Write out again only the lines that run from the start of the entries to the line containing "Rechazar (600, 1327)", both included.

*MATERIAL FOR THE TASK*:
:::::

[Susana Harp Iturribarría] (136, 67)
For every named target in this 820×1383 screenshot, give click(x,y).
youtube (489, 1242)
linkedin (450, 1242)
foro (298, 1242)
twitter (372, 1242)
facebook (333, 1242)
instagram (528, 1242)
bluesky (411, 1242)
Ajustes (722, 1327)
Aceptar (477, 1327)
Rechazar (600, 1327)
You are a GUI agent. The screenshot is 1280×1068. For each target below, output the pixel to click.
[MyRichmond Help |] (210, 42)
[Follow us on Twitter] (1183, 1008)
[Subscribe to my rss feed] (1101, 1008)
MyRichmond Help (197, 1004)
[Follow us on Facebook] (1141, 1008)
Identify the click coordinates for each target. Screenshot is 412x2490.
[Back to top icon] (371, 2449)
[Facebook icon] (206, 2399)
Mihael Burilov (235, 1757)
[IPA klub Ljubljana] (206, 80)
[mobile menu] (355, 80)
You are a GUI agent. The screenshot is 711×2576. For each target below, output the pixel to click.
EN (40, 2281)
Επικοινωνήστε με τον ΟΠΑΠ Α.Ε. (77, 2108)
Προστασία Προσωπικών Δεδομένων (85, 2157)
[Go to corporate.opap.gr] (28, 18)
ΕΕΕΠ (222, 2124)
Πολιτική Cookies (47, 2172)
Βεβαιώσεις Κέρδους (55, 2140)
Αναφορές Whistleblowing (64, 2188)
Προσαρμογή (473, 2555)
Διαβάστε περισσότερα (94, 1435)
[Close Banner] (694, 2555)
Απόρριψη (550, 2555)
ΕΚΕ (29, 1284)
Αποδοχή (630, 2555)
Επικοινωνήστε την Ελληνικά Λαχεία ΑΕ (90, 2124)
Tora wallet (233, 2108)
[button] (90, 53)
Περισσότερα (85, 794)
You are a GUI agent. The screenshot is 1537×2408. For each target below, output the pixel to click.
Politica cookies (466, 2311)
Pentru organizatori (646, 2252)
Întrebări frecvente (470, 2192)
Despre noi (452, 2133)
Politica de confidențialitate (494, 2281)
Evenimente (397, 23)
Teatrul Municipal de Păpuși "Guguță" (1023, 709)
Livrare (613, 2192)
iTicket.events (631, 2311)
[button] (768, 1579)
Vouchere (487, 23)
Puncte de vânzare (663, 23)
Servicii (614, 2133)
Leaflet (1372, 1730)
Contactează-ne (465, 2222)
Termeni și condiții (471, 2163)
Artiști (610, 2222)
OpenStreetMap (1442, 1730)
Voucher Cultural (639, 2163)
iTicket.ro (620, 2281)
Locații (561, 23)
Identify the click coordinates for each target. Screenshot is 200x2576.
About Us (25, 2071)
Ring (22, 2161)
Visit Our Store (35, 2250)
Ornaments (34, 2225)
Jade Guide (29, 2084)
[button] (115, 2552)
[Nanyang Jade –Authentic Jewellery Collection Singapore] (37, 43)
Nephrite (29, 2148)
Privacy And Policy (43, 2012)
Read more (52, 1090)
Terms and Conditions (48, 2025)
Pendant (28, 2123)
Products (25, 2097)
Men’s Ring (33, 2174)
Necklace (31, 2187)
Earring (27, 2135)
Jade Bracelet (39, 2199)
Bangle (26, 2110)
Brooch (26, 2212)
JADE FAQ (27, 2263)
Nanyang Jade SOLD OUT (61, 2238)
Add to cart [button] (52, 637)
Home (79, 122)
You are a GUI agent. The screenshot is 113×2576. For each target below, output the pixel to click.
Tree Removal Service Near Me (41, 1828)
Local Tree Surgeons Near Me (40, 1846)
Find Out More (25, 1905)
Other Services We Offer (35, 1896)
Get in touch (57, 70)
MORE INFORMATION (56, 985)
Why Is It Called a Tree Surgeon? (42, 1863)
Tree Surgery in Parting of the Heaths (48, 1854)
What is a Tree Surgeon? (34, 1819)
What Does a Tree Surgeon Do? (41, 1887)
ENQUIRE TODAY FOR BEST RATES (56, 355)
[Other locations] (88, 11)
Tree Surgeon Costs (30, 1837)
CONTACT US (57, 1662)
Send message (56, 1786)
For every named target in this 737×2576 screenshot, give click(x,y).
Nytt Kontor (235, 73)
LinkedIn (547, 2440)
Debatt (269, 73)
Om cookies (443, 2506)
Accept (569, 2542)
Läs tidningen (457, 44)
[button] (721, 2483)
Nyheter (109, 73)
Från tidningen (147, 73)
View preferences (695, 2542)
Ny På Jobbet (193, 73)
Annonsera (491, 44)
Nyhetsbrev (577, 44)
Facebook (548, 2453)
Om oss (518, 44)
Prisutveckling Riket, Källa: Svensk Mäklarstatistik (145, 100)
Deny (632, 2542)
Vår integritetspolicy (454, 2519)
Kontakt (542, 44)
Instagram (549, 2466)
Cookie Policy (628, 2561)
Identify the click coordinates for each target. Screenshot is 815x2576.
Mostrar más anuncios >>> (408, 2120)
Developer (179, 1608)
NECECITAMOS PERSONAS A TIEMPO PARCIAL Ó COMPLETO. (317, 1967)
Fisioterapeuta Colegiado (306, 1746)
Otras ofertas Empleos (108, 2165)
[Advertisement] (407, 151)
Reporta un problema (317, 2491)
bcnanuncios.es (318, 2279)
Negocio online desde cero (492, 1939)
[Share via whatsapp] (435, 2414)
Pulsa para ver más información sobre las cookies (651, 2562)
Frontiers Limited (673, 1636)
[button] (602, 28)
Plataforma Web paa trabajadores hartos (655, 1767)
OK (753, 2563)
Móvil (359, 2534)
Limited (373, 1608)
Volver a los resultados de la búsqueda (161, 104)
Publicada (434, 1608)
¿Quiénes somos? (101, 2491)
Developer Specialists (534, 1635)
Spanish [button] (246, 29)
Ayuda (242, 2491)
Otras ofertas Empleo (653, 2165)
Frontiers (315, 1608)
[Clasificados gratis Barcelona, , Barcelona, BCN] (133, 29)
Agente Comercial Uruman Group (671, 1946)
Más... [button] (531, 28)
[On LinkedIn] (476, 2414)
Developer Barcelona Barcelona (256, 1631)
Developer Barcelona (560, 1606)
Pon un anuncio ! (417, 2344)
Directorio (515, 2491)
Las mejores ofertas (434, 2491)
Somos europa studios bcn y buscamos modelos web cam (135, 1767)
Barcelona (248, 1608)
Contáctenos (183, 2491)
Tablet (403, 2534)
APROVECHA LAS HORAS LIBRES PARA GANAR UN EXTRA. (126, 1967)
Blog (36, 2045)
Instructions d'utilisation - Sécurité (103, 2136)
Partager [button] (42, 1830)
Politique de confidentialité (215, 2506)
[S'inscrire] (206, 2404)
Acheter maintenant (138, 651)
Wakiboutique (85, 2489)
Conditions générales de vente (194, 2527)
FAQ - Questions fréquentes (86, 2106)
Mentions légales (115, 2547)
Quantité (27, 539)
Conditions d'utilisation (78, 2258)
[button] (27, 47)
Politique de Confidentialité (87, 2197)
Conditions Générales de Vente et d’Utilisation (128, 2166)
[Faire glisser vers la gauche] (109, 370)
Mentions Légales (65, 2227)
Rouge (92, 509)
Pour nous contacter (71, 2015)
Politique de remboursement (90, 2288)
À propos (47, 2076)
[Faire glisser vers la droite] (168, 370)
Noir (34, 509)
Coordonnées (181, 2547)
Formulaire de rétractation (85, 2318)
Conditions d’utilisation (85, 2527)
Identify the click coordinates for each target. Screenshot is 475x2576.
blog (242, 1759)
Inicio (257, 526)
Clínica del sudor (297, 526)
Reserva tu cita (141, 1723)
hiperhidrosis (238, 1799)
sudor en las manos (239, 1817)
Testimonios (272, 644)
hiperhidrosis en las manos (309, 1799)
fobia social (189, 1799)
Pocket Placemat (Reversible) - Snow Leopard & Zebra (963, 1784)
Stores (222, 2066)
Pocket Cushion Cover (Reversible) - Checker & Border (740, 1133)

:::::

*SOLUTION TO THE EXERCISE*:
[Susana Harp Iturribarría] (136, 67)
For every named target in this 820×1383 screenshot, give click(x,y).
youtube (489, 1242)
linkedin (450, 1242)
foro (298, 1242)
twitter (372, 1242)
facebook (333, 1242)
instagram (528, 1242)
bluesky (411, 1242)
Ajustes (722, 1327)
Aceptar (477, 1327)
Rechazar (600, 1327)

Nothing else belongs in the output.